In the industrial sector, demand remains robust for warehouses and distribution centers. E-commerce has fueled a continued need for logistics and last-mile delivery hubs. As a result, industrial real estate is forecast to be one of the better-performing sectors of commercial real estate, despite challenges posed by higher borrowing costs.
Future Outlook
Looking ahead, CBRE believes the commercial real estate market in 2025 will continue to evolve in response to demographic shifts and economic conditions. The trend of urbanization, for example, is expected to fuel demand for mixed-use developments, particularly in city centers and near transit hubs.

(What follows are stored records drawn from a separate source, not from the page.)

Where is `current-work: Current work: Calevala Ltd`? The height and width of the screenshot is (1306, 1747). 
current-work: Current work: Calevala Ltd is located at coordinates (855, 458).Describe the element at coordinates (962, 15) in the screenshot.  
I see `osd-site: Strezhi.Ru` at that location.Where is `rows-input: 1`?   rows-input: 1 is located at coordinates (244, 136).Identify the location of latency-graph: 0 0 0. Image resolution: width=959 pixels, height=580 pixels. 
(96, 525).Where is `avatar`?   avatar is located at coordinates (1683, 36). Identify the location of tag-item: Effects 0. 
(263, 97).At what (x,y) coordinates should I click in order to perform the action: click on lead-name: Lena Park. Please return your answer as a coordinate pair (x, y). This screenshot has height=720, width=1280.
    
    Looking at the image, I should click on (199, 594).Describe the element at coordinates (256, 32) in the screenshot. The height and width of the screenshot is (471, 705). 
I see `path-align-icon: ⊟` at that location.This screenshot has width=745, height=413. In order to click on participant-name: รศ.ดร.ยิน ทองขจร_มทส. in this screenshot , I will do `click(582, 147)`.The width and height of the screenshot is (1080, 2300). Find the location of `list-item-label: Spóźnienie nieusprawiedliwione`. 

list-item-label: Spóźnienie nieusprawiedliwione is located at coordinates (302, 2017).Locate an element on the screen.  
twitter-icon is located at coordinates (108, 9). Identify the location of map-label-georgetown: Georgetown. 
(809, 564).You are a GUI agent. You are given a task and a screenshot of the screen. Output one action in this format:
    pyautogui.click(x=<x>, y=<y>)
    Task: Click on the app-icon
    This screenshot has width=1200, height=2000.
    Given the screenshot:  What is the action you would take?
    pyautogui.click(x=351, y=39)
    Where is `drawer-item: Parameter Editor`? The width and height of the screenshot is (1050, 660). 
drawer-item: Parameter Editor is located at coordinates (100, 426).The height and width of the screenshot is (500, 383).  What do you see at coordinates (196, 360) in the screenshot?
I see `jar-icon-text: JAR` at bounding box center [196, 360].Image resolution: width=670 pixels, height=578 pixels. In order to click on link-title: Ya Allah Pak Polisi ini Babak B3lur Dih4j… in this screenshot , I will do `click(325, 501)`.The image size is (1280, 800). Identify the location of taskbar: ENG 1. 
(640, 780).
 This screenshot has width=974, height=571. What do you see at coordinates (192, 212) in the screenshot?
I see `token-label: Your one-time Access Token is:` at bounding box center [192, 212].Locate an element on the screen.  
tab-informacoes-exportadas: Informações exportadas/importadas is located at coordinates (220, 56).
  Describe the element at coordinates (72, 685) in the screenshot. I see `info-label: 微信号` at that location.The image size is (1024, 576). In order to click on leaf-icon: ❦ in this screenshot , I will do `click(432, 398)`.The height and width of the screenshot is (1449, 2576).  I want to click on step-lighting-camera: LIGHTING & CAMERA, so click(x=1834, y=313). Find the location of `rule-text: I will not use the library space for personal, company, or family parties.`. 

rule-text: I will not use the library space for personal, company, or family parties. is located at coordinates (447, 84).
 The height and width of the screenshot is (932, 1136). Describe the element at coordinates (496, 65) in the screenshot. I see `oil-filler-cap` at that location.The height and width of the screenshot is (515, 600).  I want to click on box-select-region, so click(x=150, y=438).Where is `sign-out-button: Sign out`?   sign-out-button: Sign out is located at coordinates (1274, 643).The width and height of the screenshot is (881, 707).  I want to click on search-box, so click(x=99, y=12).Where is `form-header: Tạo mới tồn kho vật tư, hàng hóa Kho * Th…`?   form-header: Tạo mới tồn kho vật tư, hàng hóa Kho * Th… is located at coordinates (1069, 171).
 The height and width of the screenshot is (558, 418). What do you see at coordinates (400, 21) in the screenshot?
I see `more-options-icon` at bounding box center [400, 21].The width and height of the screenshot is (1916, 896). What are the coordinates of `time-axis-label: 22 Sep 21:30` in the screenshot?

In addition, investors are expected to prioritize sustainability and green building certifications. With growing concerns about climate change and environmental responsibility, eco-friendly commercial buildings are gaining in popularity. Buildings that incorporate energy-efficient systems, renewable energy sources, and sustainable building materials are likely to attract tenants willing to pay a premium for environmentally conscious spaces.
Conclusion
While the CRE market faces challenges, especially with rising interest rates and economic uncertainty, there are clear areas of opportunity. The multifamily sector remains a strong performer, and industrial properties continue to benefit from the growth of e-commerce. However, sectors like office and retail require careful consideration and adaptation to new trends and market conditions.
Investors and developers who can navigate these challenges and leverage trends such as sustainability, hybrid work, and technology integration will be better positioned to thrive in 2025 and beyond.